The story was commissioned in 1833 for The Keepsake, a prominent literary annual which married short fiction and poetry with high-quality engraved artworks. It was one of a number of similar commissions; Shelley sold twenty-one stories to annuals over a seventeen-year period, with more than half of those in The Keepsake. For this story, Shelley was given an engraving titled Bertha, from a painting by Henry P. Briggs engraved by Frederick Bacon, showing a young man and young woman helping an elderly lady descend a staircase. She chose to write a story based around the idea of an immortal male narrator, seeing his wife both as a young woman and as the old woman she becomes.

"The Mortal Immortal" is considered to be an example of the Godwinian confessional narrative. The story has been linked to St. Leon, a 1799 novel by Shelley's father, William Godwin. Godwin's novel had established the idea of a tragic immortal protagonist, possessed of exceptional powers but unable to use them well. Shelley had developed this theme in Frankenstein (1818).
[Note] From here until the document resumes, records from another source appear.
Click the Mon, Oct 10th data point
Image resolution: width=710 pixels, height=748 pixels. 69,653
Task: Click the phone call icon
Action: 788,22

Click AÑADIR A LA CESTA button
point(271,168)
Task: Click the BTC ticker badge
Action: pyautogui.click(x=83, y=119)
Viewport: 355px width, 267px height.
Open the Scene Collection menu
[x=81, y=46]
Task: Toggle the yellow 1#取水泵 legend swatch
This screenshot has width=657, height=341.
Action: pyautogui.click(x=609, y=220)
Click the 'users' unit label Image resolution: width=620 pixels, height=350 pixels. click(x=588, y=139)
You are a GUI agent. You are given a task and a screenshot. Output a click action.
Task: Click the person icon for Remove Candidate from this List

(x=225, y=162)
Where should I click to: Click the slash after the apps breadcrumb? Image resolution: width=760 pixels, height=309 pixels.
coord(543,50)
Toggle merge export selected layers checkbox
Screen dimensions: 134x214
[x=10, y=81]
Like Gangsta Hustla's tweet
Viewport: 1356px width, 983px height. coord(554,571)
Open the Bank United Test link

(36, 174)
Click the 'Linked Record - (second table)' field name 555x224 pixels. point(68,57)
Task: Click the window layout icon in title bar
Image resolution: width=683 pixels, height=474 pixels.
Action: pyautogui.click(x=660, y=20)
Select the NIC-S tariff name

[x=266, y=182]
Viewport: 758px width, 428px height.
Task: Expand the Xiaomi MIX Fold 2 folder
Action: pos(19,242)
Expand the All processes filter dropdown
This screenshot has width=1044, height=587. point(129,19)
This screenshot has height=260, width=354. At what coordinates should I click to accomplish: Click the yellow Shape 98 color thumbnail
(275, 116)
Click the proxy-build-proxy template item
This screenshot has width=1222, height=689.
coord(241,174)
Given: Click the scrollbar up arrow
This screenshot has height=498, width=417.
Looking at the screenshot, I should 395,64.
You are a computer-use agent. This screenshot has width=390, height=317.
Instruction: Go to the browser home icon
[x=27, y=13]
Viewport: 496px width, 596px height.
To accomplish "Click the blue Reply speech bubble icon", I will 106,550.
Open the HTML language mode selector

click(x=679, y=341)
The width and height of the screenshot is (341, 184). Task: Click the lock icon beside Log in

In "The Mortal Immortal", she applied an ironic twist – the protagonist becomes immortal by accident – and played on the ways that the narrator's immortality drove him and his wife apart from society.

Another source can be found in Apuleius' The Golden Ass, a second-century Latin satire, in which a miraculous transformation also relies on an accidental potion; Shelley is known to have translated it, at the instigation of her husband, in 1817.

The title stems from "Endymion", a poem by John Keats.

==Publication history==

Public domain audiobook version of The Mortal Immortal - 00:45:57 - 24.8MB

The story was originally published in The Keepsake for 1834 (Dec. 1833), a literary annual. It was later republished in 1873, as part of The Casquet of Literature, being a Selection of Prose and Poetry from the Works of the Most Admired Authors, edited by Charles Gibbon, and reappeared in similar editions in 1890, 1891 and 1896, both in London and Philadelphia. During the 1930s, it was published in three separate collections of "thrillers", and in 1974 in the Masterpieces of Science Fiction series. Editions of it were later included in two scholarly collections of Shelley's work, in 1976 and 1990, as well as in a Norton Anthology. In 1996, it was used as the title story in a collected edition of Shelley's supernatural short stories.

The Italian author Iginio Ugo Tarchetti, one of the first Gothic novelists practicing in Italian and a prominent member of the Scapigliatura movement, wrote an Italian version of the story, as Il mortale immortale; later critics have noted that this version bears such a close resemblance to the original that it is in effect an unauthorised and unattributed translation.

A sequel to the story was written by Gary Jennings in 1973, published in Fantasy and Science Fiction as "Ms. Found in an Oxygen Bottle".

== Themes ==
"The Mortal Immortal" is one of several Gothic tales that Shelley published in The Keepsake. Others include "Ferdinando Eboli" (1829), "The Invisible Girl" (1830), "Transformation" (1831), "The Dream" (1832), and "The Evil Eye" (1833).

The story uses themes and motifs common to Romantic Gothic fiction, including immortality and the figure of the Wandering Jew, thwarted love, and alchemy. Its fragmentary form and confessional style are characteristic of this genre and Shelley's other short stories, such as "Transformation". These themes, motifs, and narrative techniques are also evident in Shelley's novels, including Frankenstein.

==Critical response==

Despite the popularity of The Keepsake and the status of its contributing authors, the fiction and poetry it contains were seen as unimpressive by contemporary reviewers and are still largely disregarded by literary critics today. The Gentleman's Magazine described them as "none of any remarkable interest..." and described the Mortal Immortal itself as "a tissue of monstrous and appalling impossibilities".

Some modern critics have described it, along with the other Keepsake stories, simply as commercial hackwork, while others have seen it as highlighting her "gift for humour", and as a "vigorously inventive" quasi-autobiographical piece.